INTRODUCTION
L’Alberta a été la première province canadienne à mettre en place un marché de l’énergie électrique restructuré. La structuration du secteur de l’électricité aux fins de concurrence a débouché sur des décisions et des réformes politiques qui ont dissocié les fonctions de production et de vente au détail et les ont transférées aux marchés concurrentiels. D’autres aspects du secteur ont été conservés en tant que fonctions monopolistiques, en particulier les réseaux de transport et de distribution.
Pour diverses raisons dont il sera question plus loin, l’Alberta est en train de remodeler le rôle des forces du marché dans le marché de gros de l’électricité en créant un marché de capacité administré, tandis que l’Alberta Utilities Commission (AUC) examine si et comment les forces du marché peuvent être mises à contribution dans la fonction traditionnelle monopolistique de l’infrastructure de distribution.
CONTEXTE
L’électricité implique de nombreuses fonctions complexes qui peuvent théoriquement être conservées en monopole ou confiées à des forces concurrentielles. Pratiquement toutes les fonctions, même celles qui présentent clairement des caractéristiques de monopole, pourraient être confiées à la concurrence.
Forcer la concurrence dans une fonction monopolistique naturelle peut toutefois s’avérer coûteux, car les économies d’échelle et de gamme qui définissent les monopoles d’infrastructure raisonnablement efficaces pourraient être perdues et remplacées par des concurrents qui font double emploi et qui sont inefficaces.
Ce que promet le transfert des fonctions à des marchés concurrentiels c’est que, en laissant les investisseurs privés, plutôt que les gouvernements ou les organismes de règlementation, déterminer les décisions en matière d’investissement et de ressources et prendre les risques commerciaux connexes, on pourra réaliser des économies et réduire les coûts pour les consommateurs. Bien que la planification, y compris le choix de la technologie, soit laissée au marché, l’organisme de règlementation doit encore fournir des éléments clés à ces décisions, comme la valeur de la fiabilité (le plafond des prix de l’énergie) ou le degré de fiabilité nécessaire (le volume d’approvisionnement en capacité).
Les structures non marchandes fonctionnent différemment. Toute la complexité de l’exploitation, de la planification et de la coordination du réseau électrique est laissée aux fournisseurs monopolistiques. Les investisseurs sont à l’abri du risque lié aux revenus de placement grâce à des révisions fréquentes et durables des taux et à des primes de rendement.

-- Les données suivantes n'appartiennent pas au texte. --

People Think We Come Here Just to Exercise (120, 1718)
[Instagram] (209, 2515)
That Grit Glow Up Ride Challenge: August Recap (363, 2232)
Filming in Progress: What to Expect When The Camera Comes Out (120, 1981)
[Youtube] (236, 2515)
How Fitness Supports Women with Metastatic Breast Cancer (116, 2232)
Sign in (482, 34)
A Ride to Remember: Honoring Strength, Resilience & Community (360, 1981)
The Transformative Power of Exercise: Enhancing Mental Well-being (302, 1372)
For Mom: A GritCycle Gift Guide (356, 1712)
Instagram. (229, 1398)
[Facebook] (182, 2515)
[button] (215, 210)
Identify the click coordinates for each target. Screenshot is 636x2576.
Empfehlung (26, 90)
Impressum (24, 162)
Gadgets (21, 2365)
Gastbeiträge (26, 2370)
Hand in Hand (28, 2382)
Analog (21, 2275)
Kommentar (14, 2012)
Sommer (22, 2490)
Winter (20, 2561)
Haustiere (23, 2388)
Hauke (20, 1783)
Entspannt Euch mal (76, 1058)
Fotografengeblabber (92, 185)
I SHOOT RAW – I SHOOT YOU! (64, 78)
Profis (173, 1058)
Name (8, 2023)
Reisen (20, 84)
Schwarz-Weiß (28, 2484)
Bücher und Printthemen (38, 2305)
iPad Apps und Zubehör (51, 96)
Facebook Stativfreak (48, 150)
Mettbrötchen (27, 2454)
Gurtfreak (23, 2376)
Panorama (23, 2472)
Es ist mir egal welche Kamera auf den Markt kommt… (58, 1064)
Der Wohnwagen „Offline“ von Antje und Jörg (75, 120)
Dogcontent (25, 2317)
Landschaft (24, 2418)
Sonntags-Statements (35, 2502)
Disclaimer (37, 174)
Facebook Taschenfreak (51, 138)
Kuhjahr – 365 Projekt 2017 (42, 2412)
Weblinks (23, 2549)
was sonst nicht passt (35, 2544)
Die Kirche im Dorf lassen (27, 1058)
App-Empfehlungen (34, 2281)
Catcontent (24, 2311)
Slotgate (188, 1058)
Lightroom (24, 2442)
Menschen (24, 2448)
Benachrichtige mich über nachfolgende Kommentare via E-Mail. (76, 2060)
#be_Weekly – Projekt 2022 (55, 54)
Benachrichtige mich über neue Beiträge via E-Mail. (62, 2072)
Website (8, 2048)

INTRODUCTION D’UN MARCHÉ DE CAPACITÉ
Depuis le milieu des années 1990, l’Alberta s’est toujours efforcée d’établir un marché de gros concurrentiel par l’entremise d’un marché « purement de l’énergie ». Dans les marchés purement de l’énergie, les producteurs ne sont payés que pour l’électricité effectivement vendue sur les marchés de gros ou de services auxiliaires. Il n’y a pas de paiement pour la disponibilité de leur capacité à fournir de l’électricité.
Bien qu’il y ait eu quelques améliorations, la conception du marché purement de l’énergie est demeurée relativement stable, l’opinion générale étant que les investisseurs étaient financièrement disposés à construire une nouvelle capacité de production et capables de le faire. En termes simples, la conception du marché purement de l’énergie offrait suffisamment de certitude quant aux revenus ou au potentiel de hausse pour attirer les investissements.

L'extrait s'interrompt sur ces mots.